Alicia Markham and Lawrence Rawlings hurried after her, followed by a bemused Tom Fielding. As they rounded the corner near the portakabin, the overhead lights came on outside the main hall and, like a river flowing, lights snapped on all over the campus.
One moment Dora was in darkness; the next instant, the area behind the portakabin was flooded with light. As her eyes adjusted to the glare, she saw Jon standing over Alicia’s henchmen, and instinctively took a step back – they really had been waiting for her in the dark. She stared at the two men, feeling her fear flutter back to life, and sucked in another breath.
‘You sent them up here to ambush me,’ she whispered, swinging round to face Alicia and Lawrence. ‘They were waiting for me, weren’t they? Who the hell do you think you are, Bonnie and Clyde?’
Alicia Markham’s face contorted with fury. ‘Oh, God give me strength. This is a complete and utter farce,’ she hissed at Milo and Spar. ‘Don’t you two have guns or something? Make her give me the bloody photos.’ She lunged forwards, made a grab at Spar and slapped him hard, then turned back to Dora, one fist still clenched around his collar. ‘Give me those photos. I’ve paid for them. By rights they’re mine.’ She extended her free hand. ‘I already know what they are, delightful Technicolor snaps of our friend Mr Fielding here. Guy’s already told me about them.’
Given the circumstances, Dora thought Tom Fielding looked remarkably relaxed
. He fixed Alicia with a humourless smile.
‘He has, has he? I hope you don’t live to regret going so far out on a limb for that bastard Phelps, Alicia. You know he was there at Ben Frierman’s party, don’t you? Did he tell you he likes to watch? That’s how he knew about the photos in the first place. That’s how your Mr Phelps gets his jollies. He sat in on the performance. Or maybe he forgot to mention that?’
Alicia, although visibly shaken, stood her ground. ‘I really don’t care,’ she snapped, glaring at Dora. ‘I want those pictures. I’ve paid through the nose for them and I intend to have them.’
Dora didn’t move.
It was too much for Alicia; roaring with frustration, she turned her attention back to Spar and shook him furiously. ‘You and your bloody little bag of happy family snaps. Why couldn’t you have done what I asked you? It was so damned simple.’
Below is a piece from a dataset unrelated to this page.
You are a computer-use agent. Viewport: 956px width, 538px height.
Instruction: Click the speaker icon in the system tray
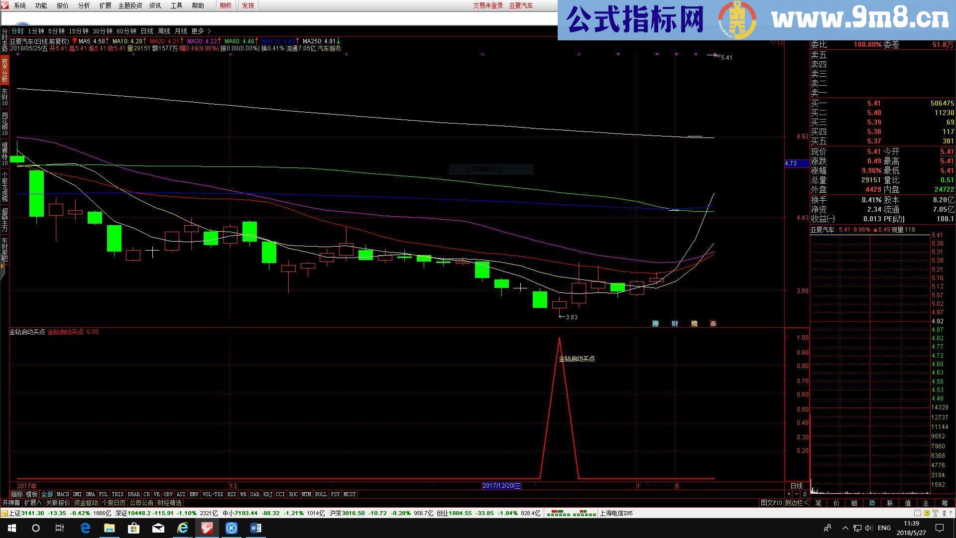pyautogui.click(x=869, y=528)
Spar whimpered and covered his head with his hands. His tormentor threw him to the ground, then hunched her shoulders and squared up to Dora.
‘I’ll ask you nicely, just once more. Give me the pictures, I want them now. Do you understand?’ Each syllable was enunciated with icy clarity between gritted teeth.
Dora took a step back. Fairbeach’s normally restrained first lady was white with rage, her fists clenched, her jaw set. For a moment Dora was convinced that Alicia was going to punch her.
Before either woman could move, Tom Fielding stepped between them. ‘Calm down, Alicia, it’s all over,’ he said firmly, and then glanced at Dora. ‘Have you really got the photos?’
Dora nodded and reluctantly slipped off her jacket, pulling the envelope of prints out of the torn sleeve lining.
Tom took them from her. ‘I wondered where these had got to. I was so drunk that night – ridiculous at my age. I was flattered, I suppose. When they didn’t surface I almost thought I’d got away with it. I’d got no idea that they would cause you all such trouble. Or me, come to that.’ He smiled grimly at Alicia, who was still spoiling for a fight. ‘But we all have to pay for our mistakes.’